Die neue Regierungskoalition in Japan. Die demokratische Partei - Wahlsiegerin - will eine "nationale Debatte" über die Todesstrafe starten. Bild: reuters

TOKIO/BERLIN afp/taz | Die Menschenrechtsorganisation Amnesty International prangert "grausame, unmenschliche und erniedrigende Zustände" in den Todeszellen japanischer Gefängnisse an. Die gegenwärtig 102 zum Tode verurteilten Gefangenen lebten in ständiger Angst, jederzeit gehenkt werden zu können, heißt es in in einem am Donnerstag veröffentlichten Bericht. Mehrere von ihnen treibe das in den Wahnsinn.

Internationale Konventionen würden jedoch die Hinrichtung psychisch Kranker verbieten.
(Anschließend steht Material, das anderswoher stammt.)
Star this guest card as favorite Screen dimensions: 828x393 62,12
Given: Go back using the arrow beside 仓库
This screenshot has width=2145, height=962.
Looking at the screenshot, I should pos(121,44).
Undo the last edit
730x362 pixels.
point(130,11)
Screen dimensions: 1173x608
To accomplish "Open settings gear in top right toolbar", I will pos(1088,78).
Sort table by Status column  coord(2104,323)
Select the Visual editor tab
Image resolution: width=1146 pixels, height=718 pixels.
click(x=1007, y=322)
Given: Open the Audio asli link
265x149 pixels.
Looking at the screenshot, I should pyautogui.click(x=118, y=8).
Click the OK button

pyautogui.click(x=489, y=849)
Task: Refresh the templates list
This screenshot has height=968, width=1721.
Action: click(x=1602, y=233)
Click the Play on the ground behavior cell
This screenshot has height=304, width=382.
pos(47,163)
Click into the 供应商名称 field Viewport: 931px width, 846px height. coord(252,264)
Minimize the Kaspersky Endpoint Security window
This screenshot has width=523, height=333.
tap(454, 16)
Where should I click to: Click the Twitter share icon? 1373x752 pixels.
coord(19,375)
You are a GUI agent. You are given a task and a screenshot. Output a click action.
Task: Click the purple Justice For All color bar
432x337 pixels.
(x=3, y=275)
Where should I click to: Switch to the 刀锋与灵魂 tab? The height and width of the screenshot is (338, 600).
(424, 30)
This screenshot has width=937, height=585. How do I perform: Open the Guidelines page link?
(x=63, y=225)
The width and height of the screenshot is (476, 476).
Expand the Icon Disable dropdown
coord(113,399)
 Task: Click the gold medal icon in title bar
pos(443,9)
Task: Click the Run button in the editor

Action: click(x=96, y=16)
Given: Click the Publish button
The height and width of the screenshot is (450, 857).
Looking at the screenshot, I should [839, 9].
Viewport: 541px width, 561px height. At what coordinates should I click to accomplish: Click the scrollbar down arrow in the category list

Diejenigen, die alle Rechtsmittel ausgeschöpft hätten, müssten jeden Tag damit rechnen, dass das Todesurteil in wenigen Stunden vollstreckt werde. "Einige leben so Jahr für Jahr, manchmal Jahrzehnte", heißt es in dem Bericht.

Die Gefangenen im Todestrakt lebten demnach in nahezu vollständiger Isolation. "Abgesehen vom Gang zur Toilette ist es den Gefangenen nicht gestattet, sich in der Zelle zu bewegen", schreibt Amnesty. Stattdessen müssten sie die Zeit im Sitzen verbringen. Sie dürfen nicht fernsehen und keinen Hobbys nachgehen.

Nur direkte Angehörige können die Gefangenen besuchen. Jeder vierte Todeskandidat bekommt gar keinen Besuch. Allein auf knapp sieben Quadratmeter eingepfercht, das Licht niemals ausgeschaltet, fast die Hälfte der Zellen ohne Tageslicht, ertragen viele Gefangene ihre Isolation nur mit Hilfe von Schlaftabletten. Wer aufbegehrt, wird tagelang gefesselt und muss ohne Hände wie ein Hund aus dem Napf essen.

Amnesty kritisiert, dass Japans Behörden kaum über die psychische Verfassung der zum Tode Verurteilten informierten. Zugleich bedauert die Organisation, dass ihrem eigenen Wunsch nach Besuchen bei den Gefangenen nicht entsprochen werde.

Nach einem 15-monatigen Moratorium werden in Japan seit Dezember 2006 wieder Todesurteile vollstreckt. Seit 1945 wurden weit über 650 Menschen am Galgen hingerichtet. Von den jetzigen Todeskandidaten kämpft mehr als die Hälfte für eine Revision ihrer Verfahren.

Oft erfolgen die Hinrichtungen bewusst zu Zeiten, in denen eine reduzierte Aufmerksamkeit der Öffentlichkeit zu erwarten ist. Die Demokratische Partei Japans, die nach ihrem Wahlsieg im August die künftige Regierung stellen wird, hat versprochen, eine "nationale Debatte" über die Todesstrafe in Gang zu bringen.